● **TASK**:
Would you please copy each line of the data in which the string "computer" occurs?

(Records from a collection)

....

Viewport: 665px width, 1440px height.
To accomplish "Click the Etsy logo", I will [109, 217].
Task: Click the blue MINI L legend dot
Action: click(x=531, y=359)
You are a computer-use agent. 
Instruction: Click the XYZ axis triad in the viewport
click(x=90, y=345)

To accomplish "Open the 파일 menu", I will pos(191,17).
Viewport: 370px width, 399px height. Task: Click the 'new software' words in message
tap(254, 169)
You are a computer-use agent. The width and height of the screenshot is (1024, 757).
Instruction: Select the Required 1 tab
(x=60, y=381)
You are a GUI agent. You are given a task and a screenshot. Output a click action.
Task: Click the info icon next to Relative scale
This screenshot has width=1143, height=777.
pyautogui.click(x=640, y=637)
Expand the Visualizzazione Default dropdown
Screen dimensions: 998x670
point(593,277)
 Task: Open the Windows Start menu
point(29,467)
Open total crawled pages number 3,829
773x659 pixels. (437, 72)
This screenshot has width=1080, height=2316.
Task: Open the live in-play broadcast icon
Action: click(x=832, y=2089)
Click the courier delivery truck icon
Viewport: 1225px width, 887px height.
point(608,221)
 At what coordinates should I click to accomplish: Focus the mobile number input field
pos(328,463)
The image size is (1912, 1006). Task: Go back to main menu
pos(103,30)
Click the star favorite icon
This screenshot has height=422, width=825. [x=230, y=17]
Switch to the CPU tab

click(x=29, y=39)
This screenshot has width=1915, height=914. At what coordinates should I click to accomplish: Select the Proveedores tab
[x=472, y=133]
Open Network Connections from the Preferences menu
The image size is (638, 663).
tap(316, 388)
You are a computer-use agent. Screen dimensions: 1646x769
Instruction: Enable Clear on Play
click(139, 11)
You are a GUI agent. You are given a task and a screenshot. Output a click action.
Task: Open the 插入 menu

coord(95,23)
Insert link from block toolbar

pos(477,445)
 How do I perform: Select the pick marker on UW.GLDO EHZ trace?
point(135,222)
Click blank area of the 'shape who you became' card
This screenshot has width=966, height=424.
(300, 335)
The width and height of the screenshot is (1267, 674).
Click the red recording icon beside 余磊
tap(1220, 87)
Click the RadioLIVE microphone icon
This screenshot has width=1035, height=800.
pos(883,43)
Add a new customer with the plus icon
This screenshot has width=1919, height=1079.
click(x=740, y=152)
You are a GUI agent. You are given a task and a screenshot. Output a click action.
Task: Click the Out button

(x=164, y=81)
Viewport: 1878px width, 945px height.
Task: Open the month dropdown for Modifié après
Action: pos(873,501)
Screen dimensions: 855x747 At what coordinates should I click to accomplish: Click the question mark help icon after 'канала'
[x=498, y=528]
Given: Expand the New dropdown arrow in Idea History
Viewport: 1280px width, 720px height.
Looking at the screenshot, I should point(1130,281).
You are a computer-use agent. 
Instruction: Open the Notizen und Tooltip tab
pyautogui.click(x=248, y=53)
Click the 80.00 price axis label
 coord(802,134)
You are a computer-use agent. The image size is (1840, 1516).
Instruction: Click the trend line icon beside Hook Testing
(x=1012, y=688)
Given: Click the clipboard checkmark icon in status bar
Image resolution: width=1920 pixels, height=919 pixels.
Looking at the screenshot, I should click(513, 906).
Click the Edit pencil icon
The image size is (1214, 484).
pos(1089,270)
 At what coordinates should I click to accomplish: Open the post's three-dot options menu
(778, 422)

....

● **RESPONSE**:
You are a computer-use agent. 
You are a computer-use agent. The width and height of the screenshot is (1024, 757).
You are a computer-use agent. Screen dimensions: 1646x769
You are a computer-use agent. 
You are a computer-use agent. The image size is (1840, 1516).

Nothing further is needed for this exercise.